Les biathlètes sont donc confrontés à une concurrence qu’ils n’ont pas l’habitude d’affronter, et cela ajoute une pression supplémentaire, d’autant plus lorsqu’ils doivent se confronter à des athlètes de ce calibre.



La maladie est passée par là

Le bilan féminin est plus fourni, mais pas plus positif pour autant. Une médaille d’argent en individuel pour Amandine Mengin (2ème du sprint) et une médaille, du même métal, sur le relais cette fois. À l’image de l’amertume de cette médaille collective, les Bleues espéraient mieux, beaucoup mieux, après un début de saison quasi parfait. Plusieurs Françaises en tête du général, des victoires et des podiums à foison, et pourtant, il y en a pour qui ces Championnats d’Europe se sont transformés en un petit calvaire.

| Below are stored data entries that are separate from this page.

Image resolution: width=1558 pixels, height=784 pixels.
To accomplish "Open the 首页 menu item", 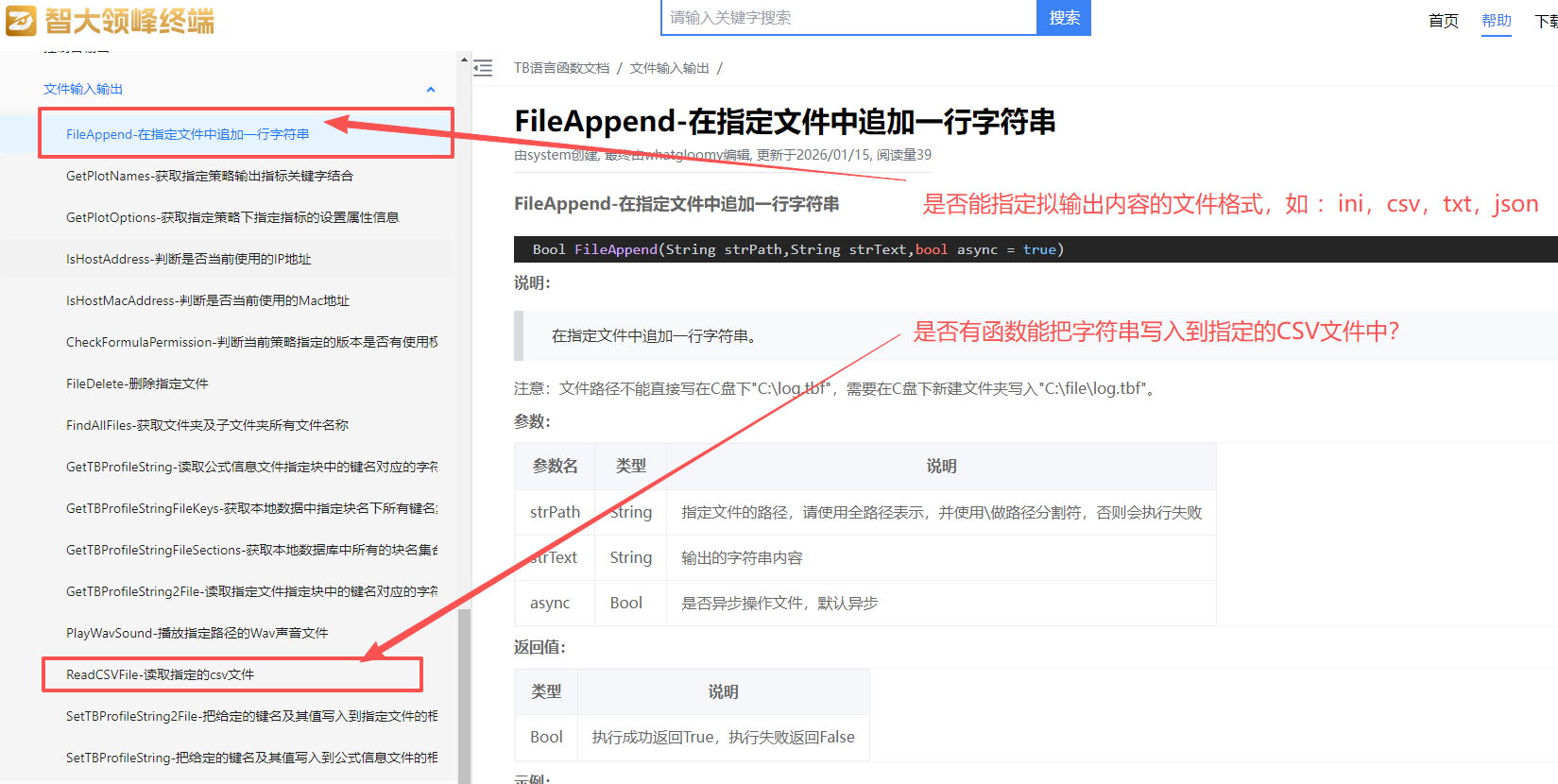I will 1443,21.
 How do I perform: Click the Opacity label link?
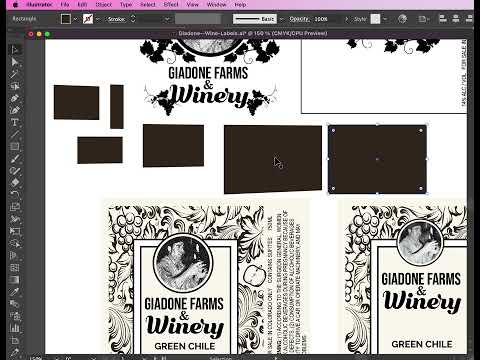click(299, 19)
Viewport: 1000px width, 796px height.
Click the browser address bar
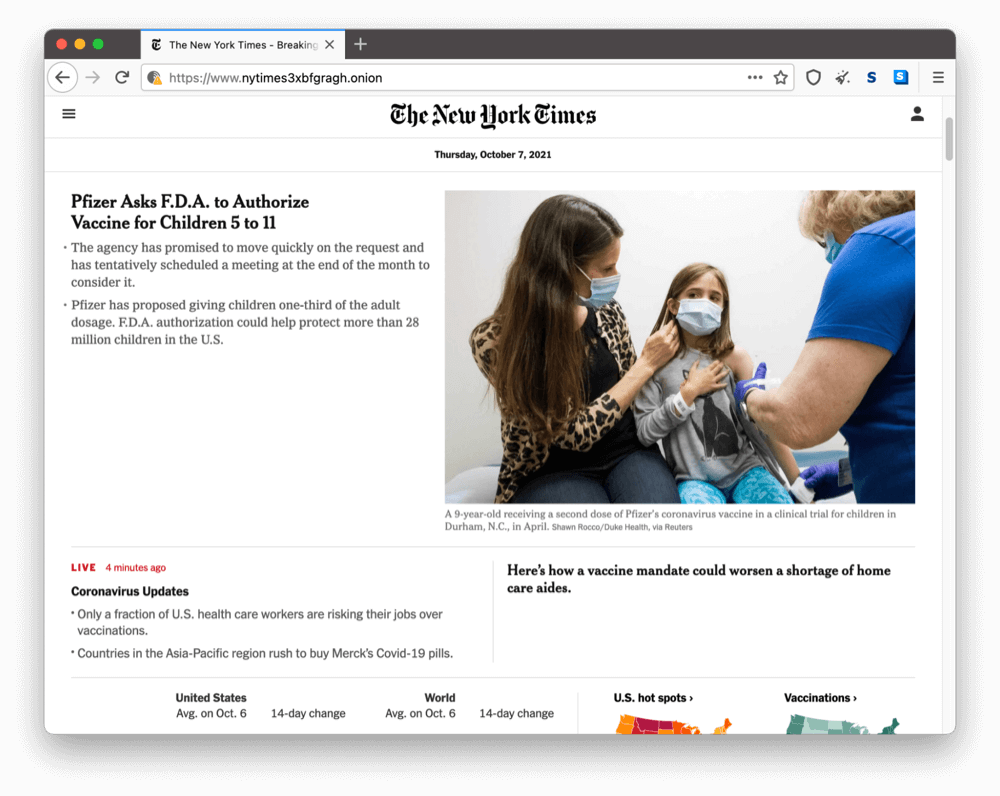coord(450,77)
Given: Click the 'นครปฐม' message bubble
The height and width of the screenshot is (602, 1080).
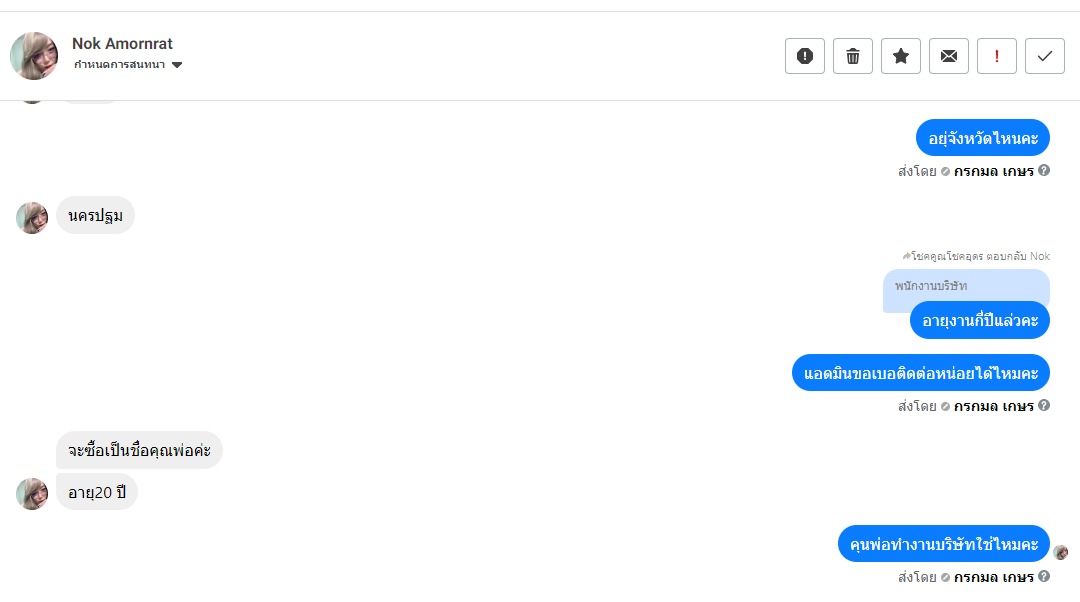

C’est notamment le cas de Camille Bened (en tête du général IBU Cup) et Gilonne Guigonnat, qui arrivaient en Italie dans la peau de favorites. Mais les deux biathlètes ont vécu la même situation compliquée, à savoir, tomber malade juste avant les championnats. Elles avaient d’ailleurs dû renoncer à la dernière course avant cette échéance. Et cela s’est ressenti dès la première course. Sur l’individuel, elles ont terminé respectivement 16ème et 51ème. La première s’est trouvée en méforme sur les skis, avec seulement le 18ème temps, alors que la seconde a explosé sur le pas de tir (trois fautes sur le dernier debout, six au total), après des mauvaises sensations. Gilonne Guigonnat était d’ailleurs à bout de souffle lors de son interview d’après course.

Elles se sont tout de même reprises sur le sprint (9ème et 10ème) et la poursuite (6ème place pour Guigonnat), mais sans parvenir à décrocher le podium. Les résultats auraient-ils été différents sans les maladies ? Nous ne le saurons jamais, mais cet épisode a sans aucun doute laissé des traces sur l’organisme.

Du positif tout de même ?

Certes, le tableau est légèrement noir, mais pour autant, il faut aussi savoir tirer du positif dans ces moments. Et dans les choses positives, il faut parler d’Amandine Mengin. La seule à décrocher une médaille individuelle, à seulement 20 ans, et après seulement 6 départs en IBU Cup. C’est la belle performance tricolore, et une jolie promesse pour l’avenir.

Les temps de ski. Sur la piste, ça a semblé fonctionner pour les biathlètes tricolores. Oscar Lombardot, Gaëtan Paturel, Amandine Mengin, Voldiya Galmace Paulin, Gilonne Guigonnat ou encore Sophie Chauveau, ont fait parti des athlètes les plus rapides sur ces championnats. Preuve que la forme est là, et que le travail effectué par les techniciens est bon.

Pour terminer, ces championnats, comme chaque course, ont apporté une expérience qui ne pourra qu’être bénéfique. Notamment aux plus jeunes, comme Voldiya Galmace Paulin (19 ans). Elle aussi était parmi les favorites, et pourtant, elle est retombée dans ses travers sur le pas de tir. Plus que fragile sur le debout, elle semblait avoir trouvé des solutions sur les courses, en IBU Cup, mais avec la pression des championnats et de la médaille, sa fragilité a refait surface. La tricolore, avec son niveau de ski excellent, peut devenir une grande championne de biathlon, à condition que des solutions soient apportées à son tir encore trop friable.